Rechte indigener Bevölkerungsgruppen

Nachdem im Rahmen der Umweltverträglichkeitsprüfung Mängel festgestellt worden waren, ließ die Nationale Umweltbehörde (Autoridad Nacional del Ambiente) im Februar 2015 die Bauarbeiten am Staudamm Barro Blanco vorübergehend einstellen, die im Zentrum eines Landkonflikts mit der indigenen Gemeinschaft der Ngöbe-Buglé standen. Später erklärte die Regierung jedoch, dass die Arbeiten an dem schon fast fertiggestellten Damm fortgesetzt würden. Die Gemeinschaft der Ngöbe-Buglé hatte über Jahre hinweg gegen den Staudamm protestiert, unter Hinweis darauf, dass sie vor Baubeginn nicht zu dem Projekt konsultiert worden sei und ihr Land durch den Staudamm überflutet werde.

Straflosigkeit

Das Gerichtsverfahren gegen den ehemaligen Machthaber Manu-el Noriega wegen des Verschwindenlassens des Gewerkschaftsführers und Aktivisten Heliodoro Portugal im Jahr 1970 wurde kurz vor dem für Mai 2015 anberaumten Beginn ausgesetzt. Zuvor hatte der Anwalt von Manuel Noriega Rechtsmittel mit der Begründung eingelegt, dass das Verfahren gegen die Bedingungen der Auslieferung Noriegas von Frankreich an Panama im Jahr 2011 verstoße. Es blieb offen, wann das Gericht eine Entscheidung bezüglich des Rechtsmittels treffen würde und ob das Gerichtsverfahren fortgesetzt werden würde.

Der Interamerikanische Gerichtshof für Menschenrechte hatte im Jahr 2008 geurteilt, dass Panama sowohl für das Verschwinden-lassen von Heliodoro Portugal als auch für die Unterlassung einer Untersuchung des Verbrechens verantwortlich war. Der Gerichtshof hatte die Regierung angewiesen, eine effektive Untersuchung durchzuführen, die Bestrafung der Täter sicherzustellen und die Familienangehörigen von Heliodoro Portugal zu entschädigen.

Obwohl Panama im Jahr 2011 das Internationale Übereinkommen zum Schutz aller Personen vor dem Verschwindenlassen ratifiziert hatte, erkannte das Land die Zuständigkeit des UN-Ausschusses über das Verschwindenlassen nicht an, Mitteilungen von Opfern bzw. im Namen von Opfern oder von anderen Vertragsstaaten entgegenzunehmen und zu prüfen.

Im Juni 2015 reiste der ecuadorianische Staatsangehörige Jesús Vélez Loor nach Panama, um vor einem Staatsanwalt über seine Inhaftierung und Folter durch panamaische Behörden zwischen 2002 und 2003 auszusagen.

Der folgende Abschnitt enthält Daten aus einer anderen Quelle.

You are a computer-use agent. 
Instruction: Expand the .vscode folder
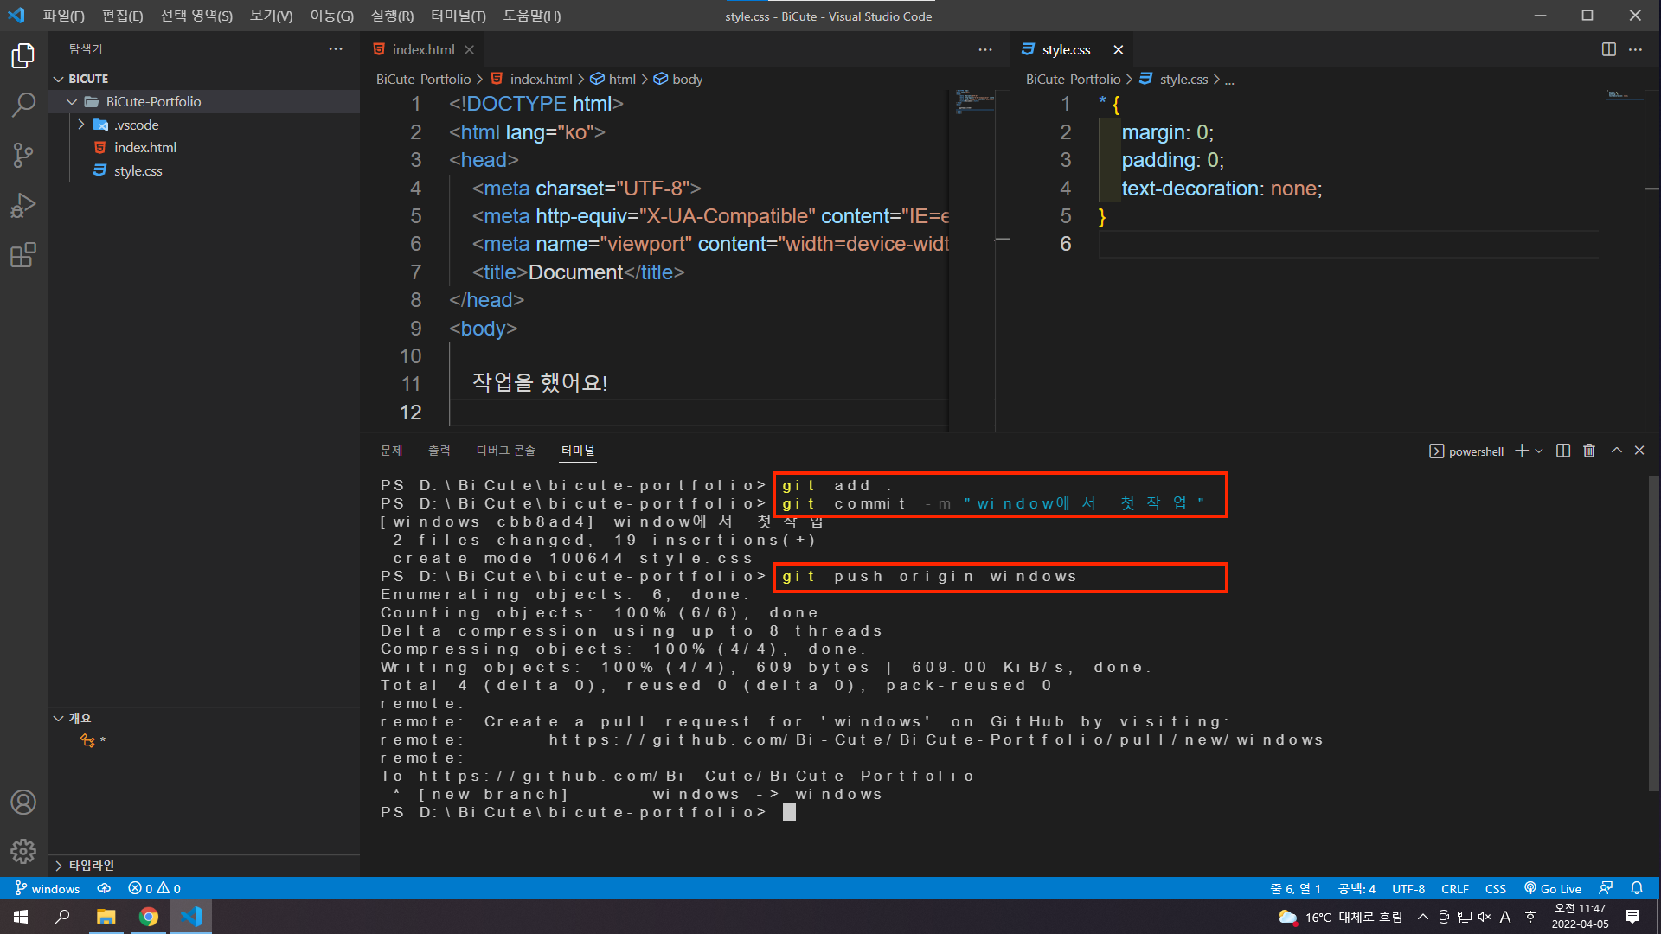coord(81,125)
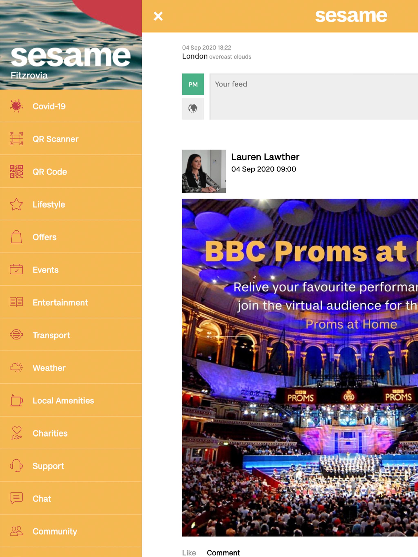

Im Februar 2015 fand vor dem Inter-amerikanischen Gerichtshof für Menschenrechte eine Anhörung mit Regierungsvertretern Panamas zur unvollständigen Umsetzung eines im Jahr 2010 gefällten Urteils im Fall von Jesús Vélez Loor statt. In dem Urteil war Panama angewiesen worden, die gegen Jesús Vélez Loor verübten Menschenrechtsverletzungen zu untersuchen und die Behandlung von Migranten zu verbessern.

Haftbedingungen

Lokale Menschenrechtsorganisationen, der UN-Sonderberichterstatter über Folter und andere grausame, un-menschliche oder erniedrigende Behandlung oder Strafe und der Vorsitzende der UN-Arbeitsgruppe für willkürliche Inhaftierungen forderten die Behörden auf, Gefangene nicht weiter in ein Hochsicherheitsgefängnis zu verlegen, das sich auf einer Marinebasis auf der Insel Punta Coco befindet. Die UN-Experten führten an, dass das Gefängnis außerhalb des offiziellen Strafvollzugssystems operiere, dort unhygienische Bedingungen herrschten und die Anwälte und Familien der Gefangenen vor einer Verlegung dorthin nicht informiert würden. Gabriel Pinzón Lombana, Direktor der Strafvollzugsbehörde, stritt ab, dass in dem Gefängnis die Menschenrechte der Gefangenen verletzt würden, erklärte jedoch, dass die Regierung einen Unterausschuss zur Untersuchung der Vorwürfe einrichten werde.